The “shameful” and “weak” performance of US President Donald Trump at the Helsinki Summit dominated news reports, coverage, and reactions during and after the summit. We actually only know a little bit about what happened at the “core” of the discussions regarding the issues listed on the agenda. If it weren’t for the statements made by Trump and his Russian counterpart, Vladimir Putin, during their joint press conference that were published in the media, we wouldn’t have been able to piece up “the whole picture” of the summit and its results.

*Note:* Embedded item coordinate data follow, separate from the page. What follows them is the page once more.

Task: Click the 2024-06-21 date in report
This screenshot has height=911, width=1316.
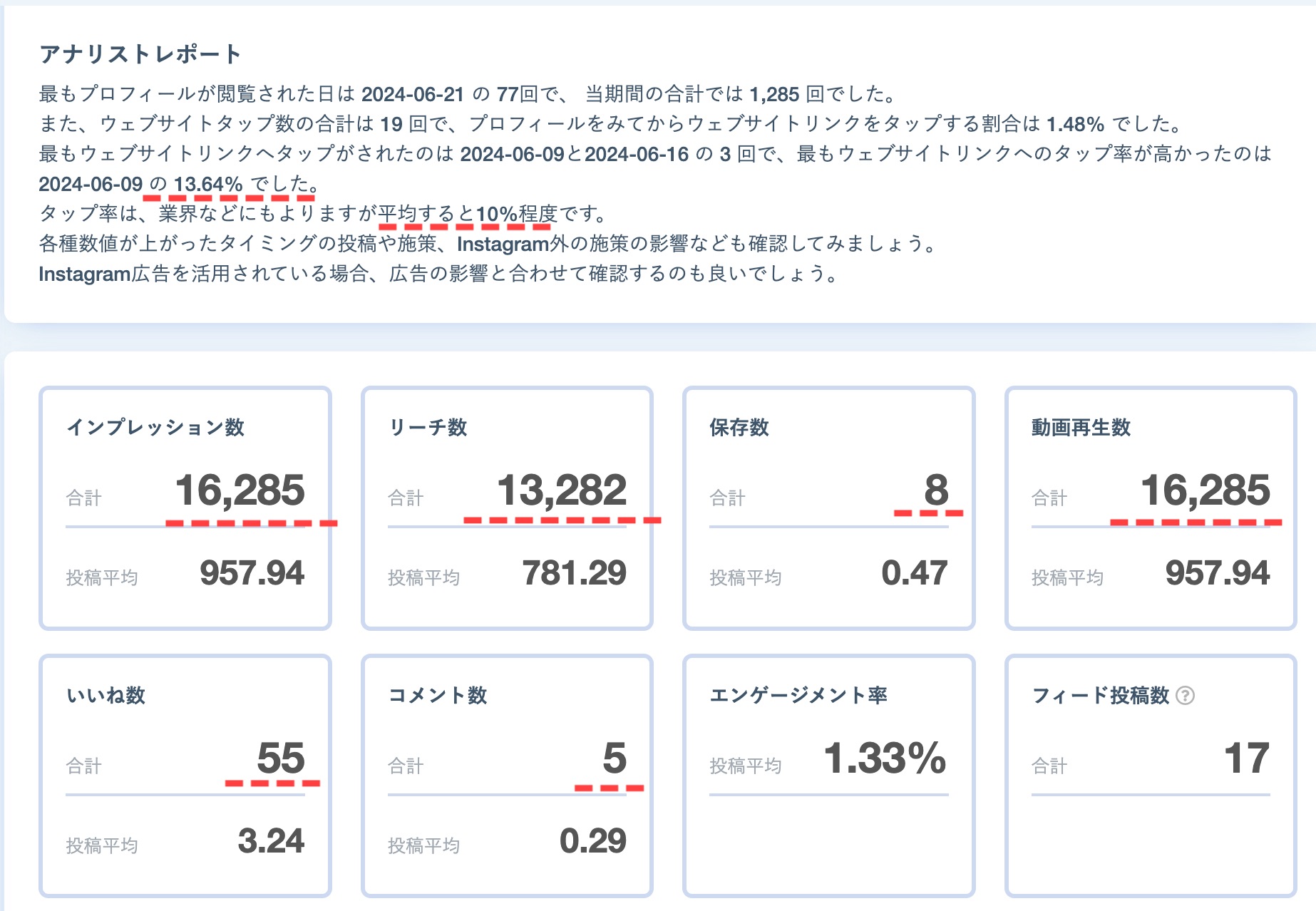Action: (x=413, y=94)
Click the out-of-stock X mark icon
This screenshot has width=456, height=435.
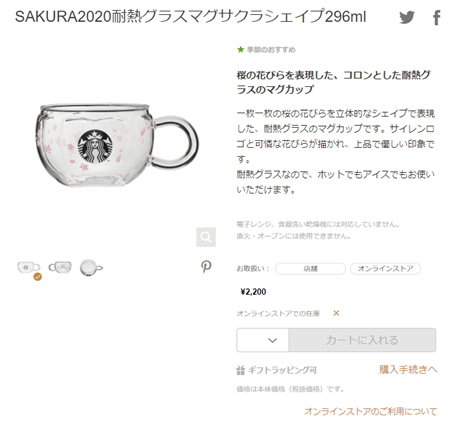pos(336,313)
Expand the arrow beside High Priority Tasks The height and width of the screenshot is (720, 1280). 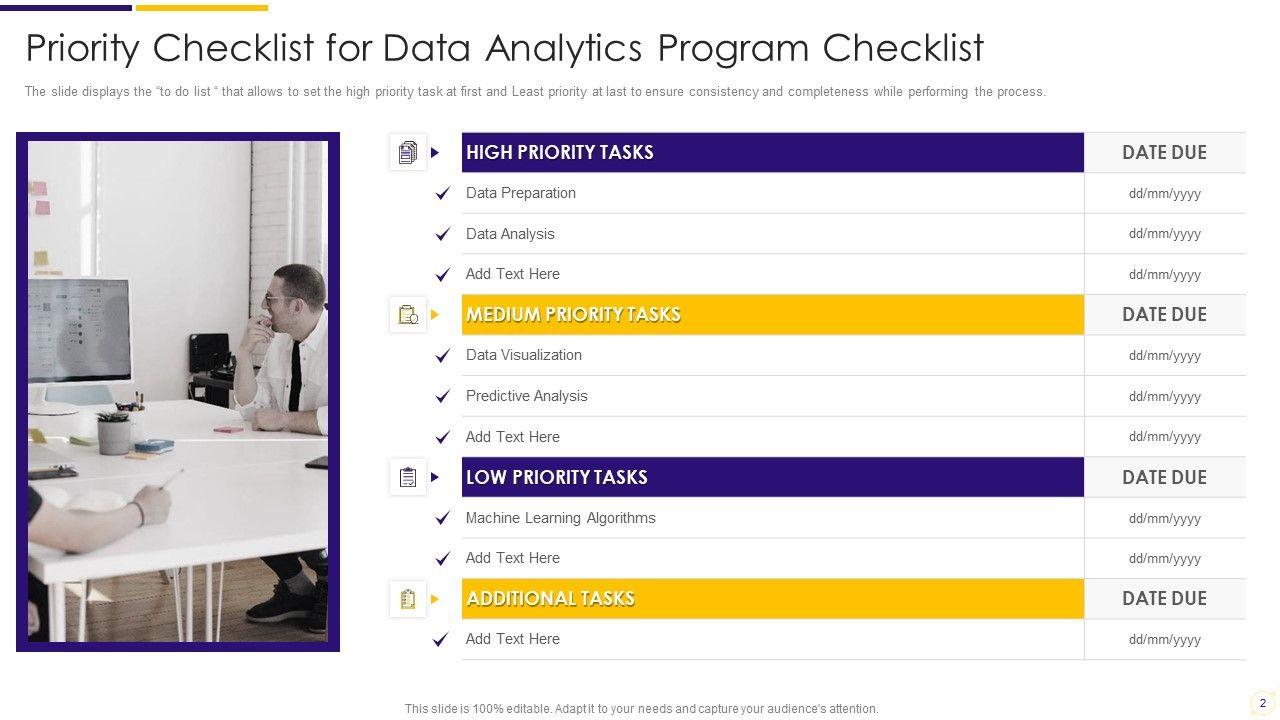pyautogui.click(x=435, y=153)
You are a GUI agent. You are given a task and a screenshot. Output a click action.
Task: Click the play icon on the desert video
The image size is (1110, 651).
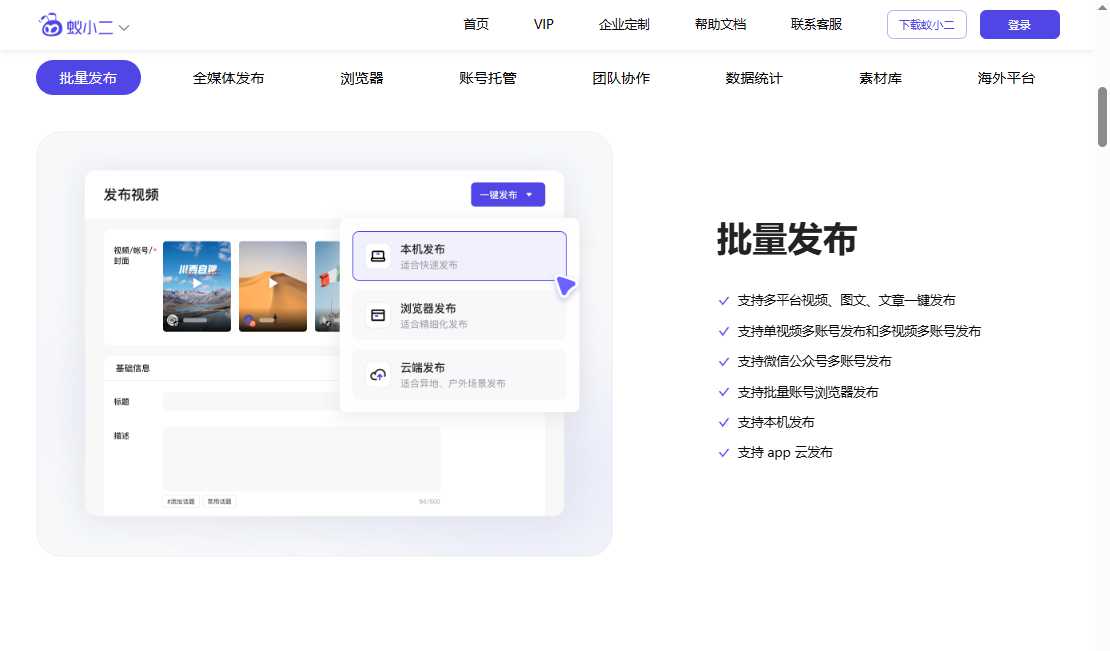[272, 282]
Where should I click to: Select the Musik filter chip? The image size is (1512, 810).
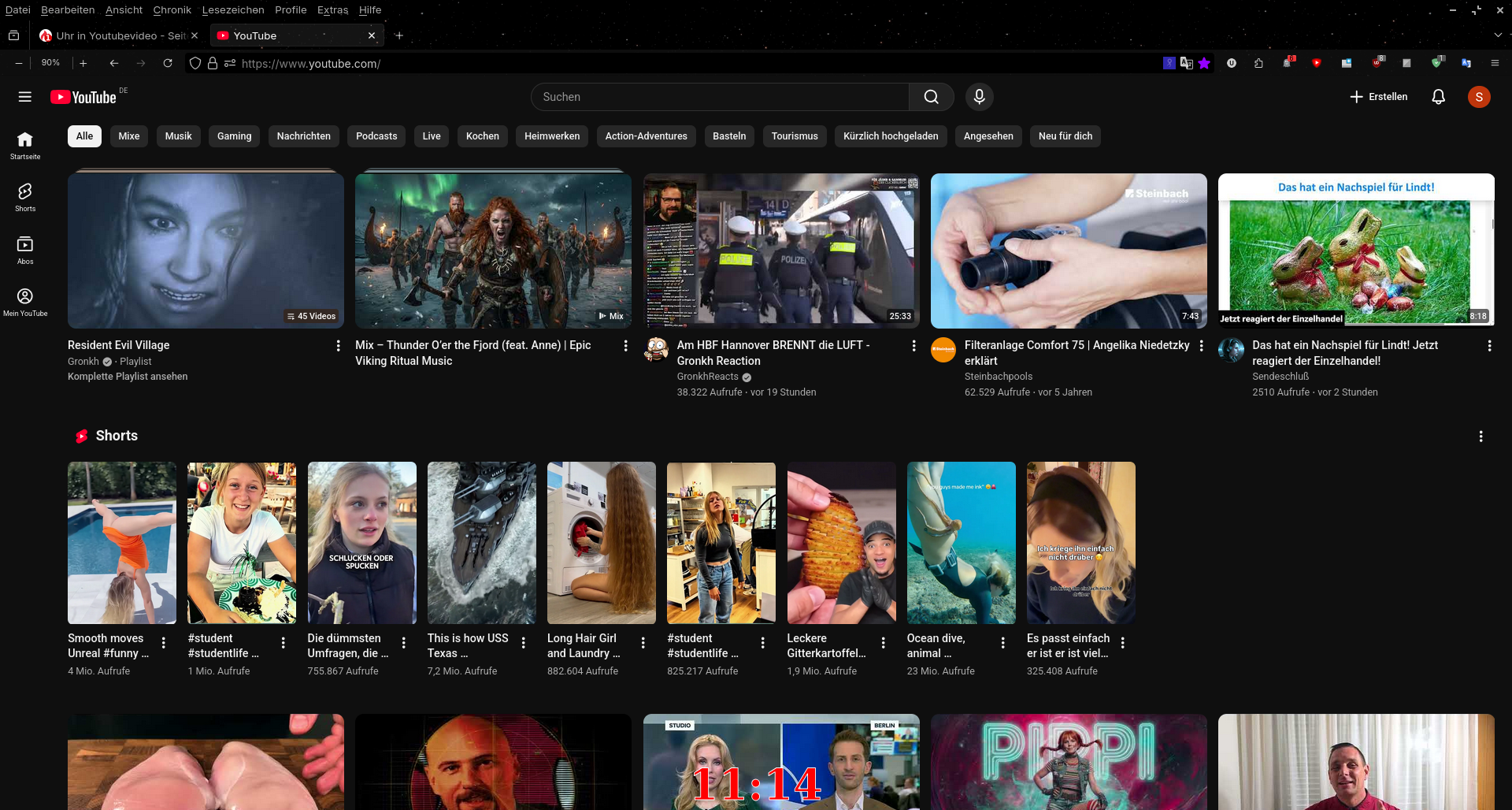coord(178,136)
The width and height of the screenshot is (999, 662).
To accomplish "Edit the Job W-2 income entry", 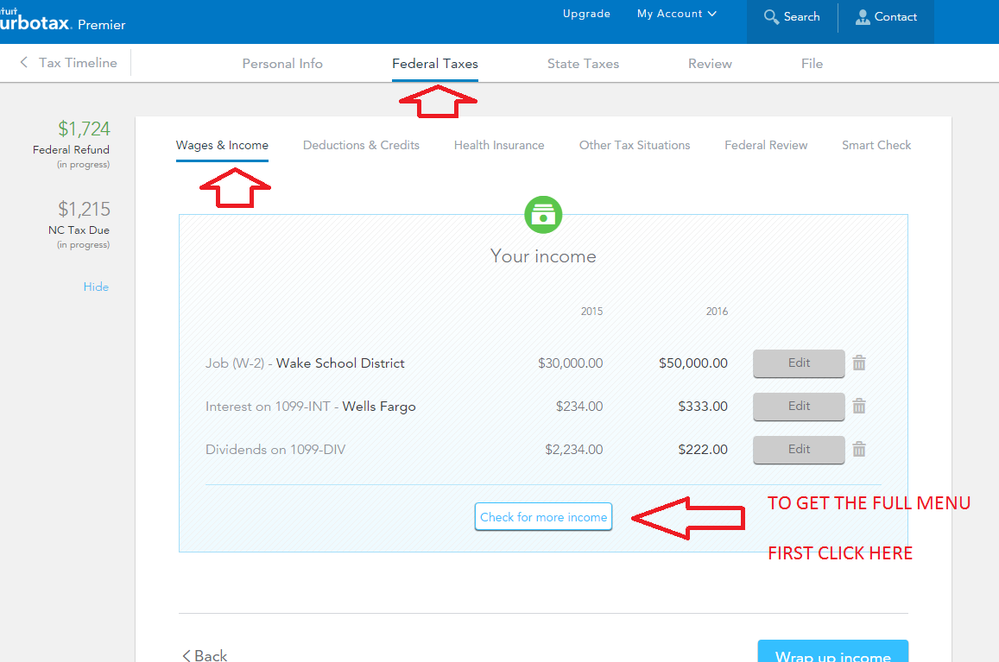I will (798, 363).
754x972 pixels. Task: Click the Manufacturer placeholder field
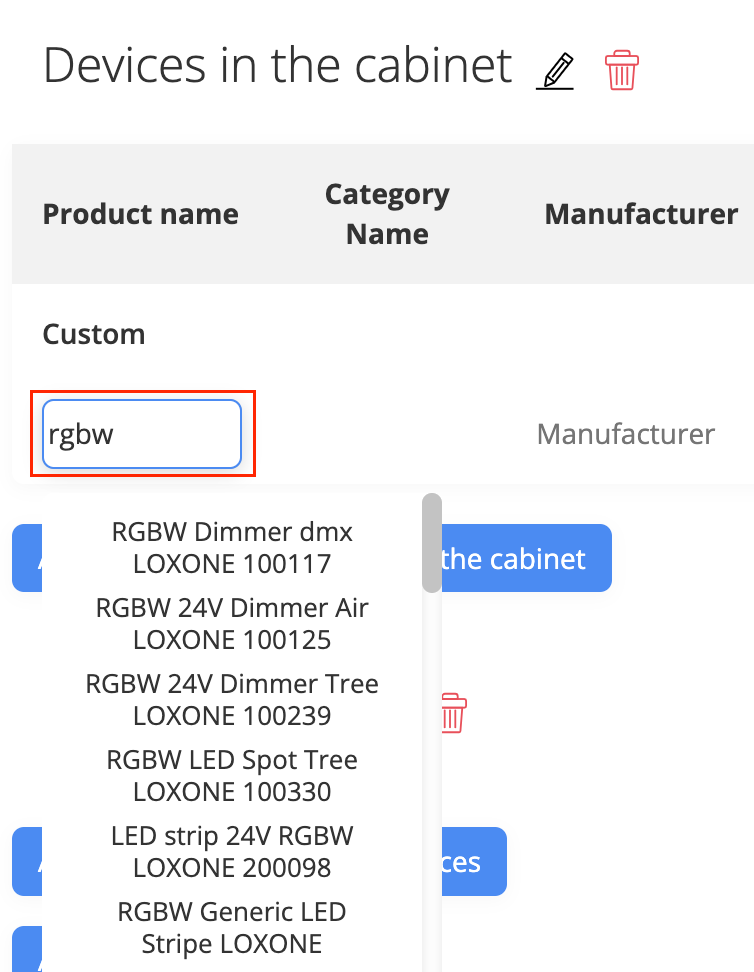[626, 434]
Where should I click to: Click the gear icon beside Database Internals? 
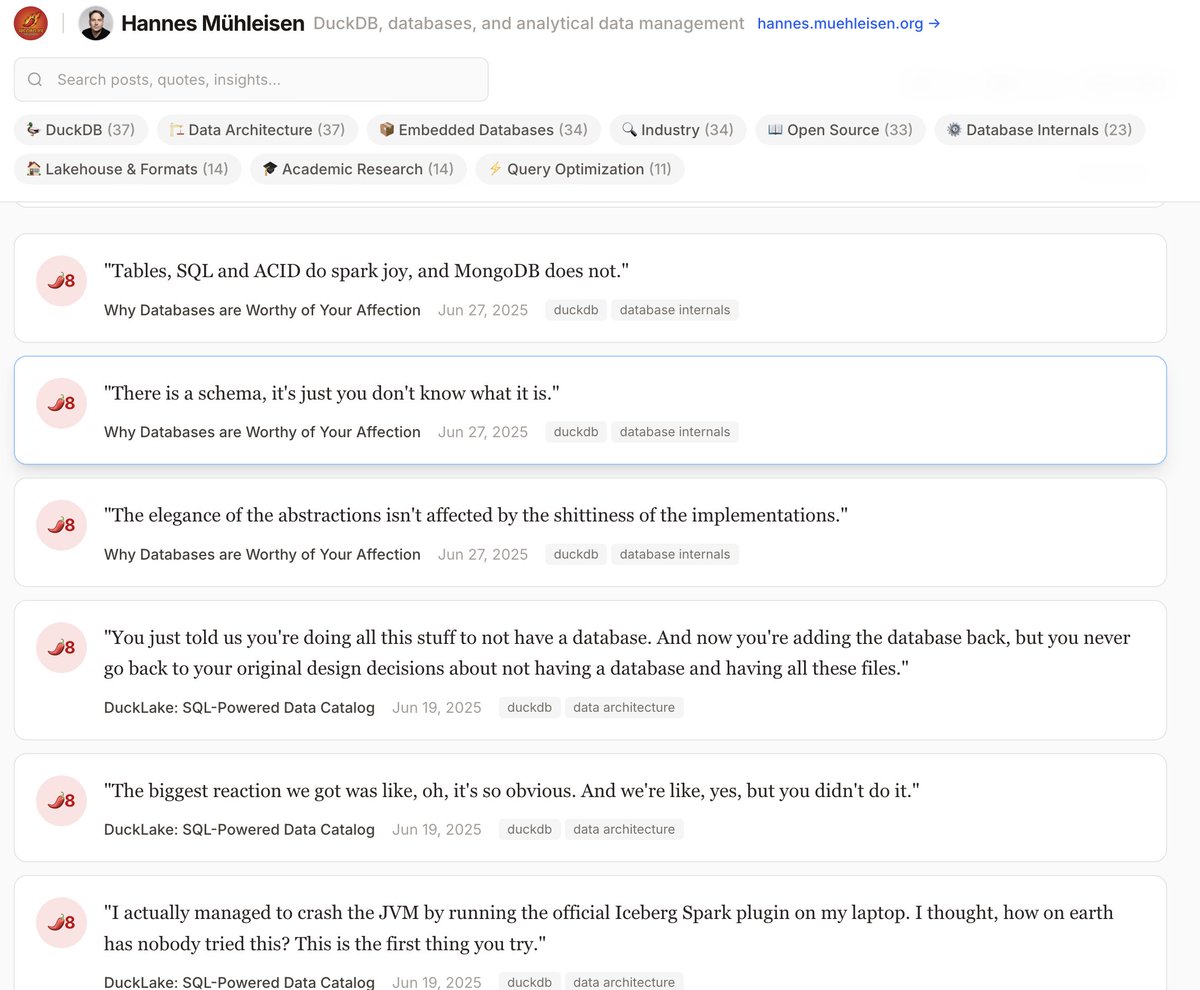[953, 129]
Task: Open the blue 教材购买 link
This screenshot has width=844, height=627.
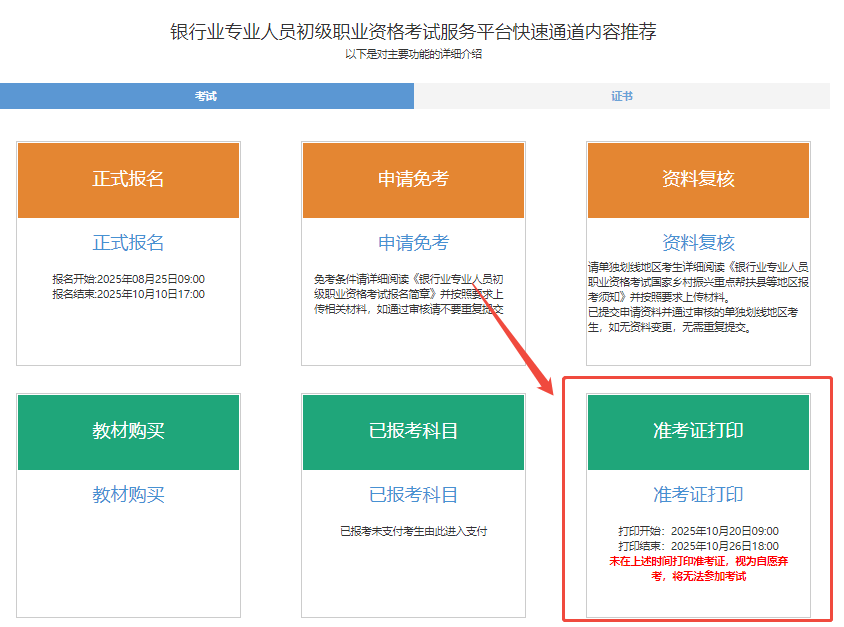Action: (x=128, y=495)
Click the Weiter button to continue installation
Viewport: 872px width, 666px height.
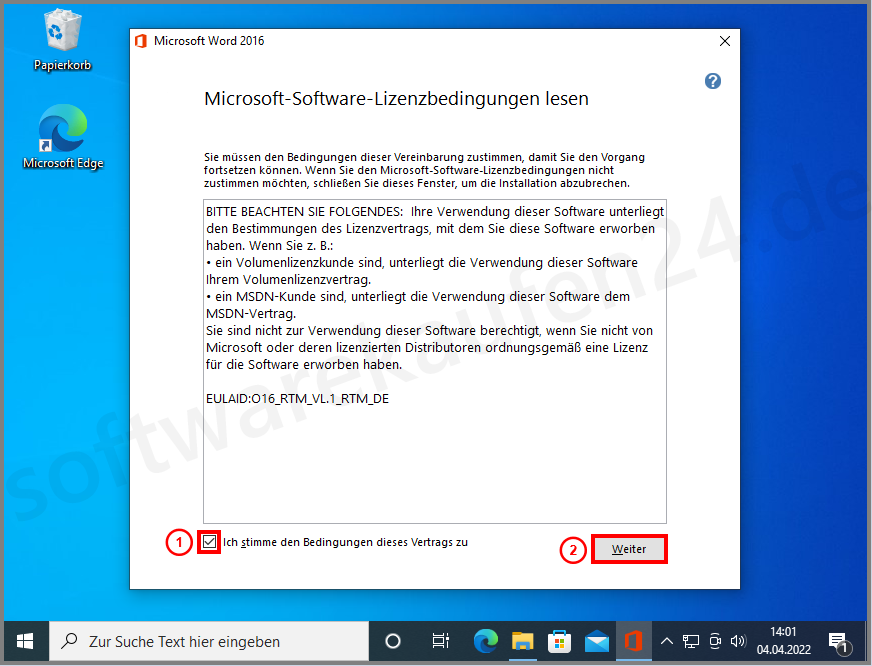[629, 548]
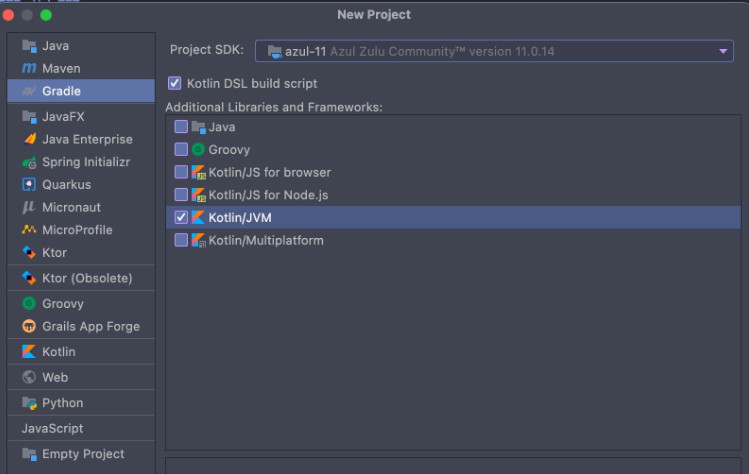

There is a consensus among observers and followers that the awaited “historic” summit ended with a landside victory for the Russian President against his American counterpart. The former appeared proud of his accomplishment while the latter appeared defensive, but his sheepish looks and unusual calmness exposed the fact that he has fallen into positions and approaches that will continue to haunt him throughout his political life. The President, who hates reading in general and relies on his “feelings” and “instincts” betrayed himself on his own, before he started receiving accusations from every kind and every direction, including accusations of treason and spying for the Kremlin.
As for the Syrian crisis, the two sides seemed to have agreed on working together to preserve Israel’s security, prompting Netanyahu to be the only international leader who welcomed the summit and thanked Trump and praised Putin. From this, we conclude that the much talked about Russian-Israeli understandings before the summit, is now, after the summit, at the heart of the American-Russian consensus in and around Syria.
This means that there are indications of Russia’s willingness to align with the American-Israeli demands on redefining and re-determining the Iranian role in Syria. I said align not match or agree with, as I have said in a previous article that Russia understands Israel’s concerns and calculations, but has not fully bought into the “Iranophobia”. Russia has expressed its willingness to meet Israel’s needs in a reasonable manner and by soft means. It had previously said that there is no justification for Iran’s military presence in Syria and has publically urged it to withdraw its forces, as well as the Hezbollah forces from the country, due to the fact that the war on terrorism is nearing its end. Russia has said it supports an Iranian political role (active diplomatic relations) and an economic role (reconstruction) in the next Syrian phase.
This approach is enough for Washington and Tel Aviv, at least for now, and therefore Trump said that he and Putin have decided to work together to stop Iran from filling the vacuum left by Daesh. It is also for this reason that Netanyahu and his ministerial staff celebrated the Israeli gains achieved in Helsinki before the white smoke rose from the meeting room.
On the ground, it seems that the Putin-Trump understandings were already being translated in the Syrian arena, even before the summit ended. This means that these understandings were already strongly present in the preliminary communications and that they revolve around the Putin-Netanyahu understandings. While the Israeli attack on targets surrounding Aleppo a few days ago were met with repeated Russian indifference, which is unsurprising, the true surprise and unprecedented event is Russia’s aircraft attacking armed groups’ targets near the occupied Golan Heights. These attacks were launched from Israeli air space, so what else do we need to know in order to acknowledge and recognise the depth of these tripartite understandings in and around Syria.
However, there is a question undoubtedly arising in the minds of the observers, mainly regarding the Syrian regime’s position on these tripartite understandings and the new Russian approach. Also, how does Iran and its allies, especially Hezbollah, feel about this?
The fact is that we have argued before about the invalidity of the theory of “the unity of the northern front” or “the resistance front”. We have suggested that the Syrian regime will return to the Golan Heights once it has taken control of most of the Syrian regions, particularly the south. Such an assessment was met with condemnation and accusations by spokesmen and analysts associated with the “resistance front”. I believe that Al-Assad’s regime will go down this road, albeit carefully and gradually, especially since it is more reassured about the future of the regime. As for its position on the tripartite understandings, I think we are right in saying that the regime and Netanyahu, were, after Netanyahu, the biggest winners in the Helsinki summit. This is one of the strangest ironies.
It is notable that yesterday Syria’s Al-Watan newspaper, which is closely associated with the regime, attacked the senior adviser to the Supreme Leader in international affairs, Ali Akbar Velayati, for saying that if it weren’t for Iran, Damascus would have fallen into the grip of Daesh despite the fact that similar statements were made several times before by other senior Iranian officials. The widely circulated newspaper also made sure, in an unprecedented move, to remind readers of similar statements made by the Iranian President Hassan Rouhani, stressing the pivotal role played by the Syrian army in the war on terror and the liberation of Syria. This revealed the level of contradiction between Iran’s denial of its forces being present in Syria (only advisors) and its talk about its role in overthrowing Daesh and preventing the fall of Damascus.
It is likely that we will see more of these debates in the days ahead, especially since there have been signs of political settlements on the horizon that involve the redeployment of Syrian forces across all of Syria and the exit of the Americans and Turks, by means of negotiations, not exclusion.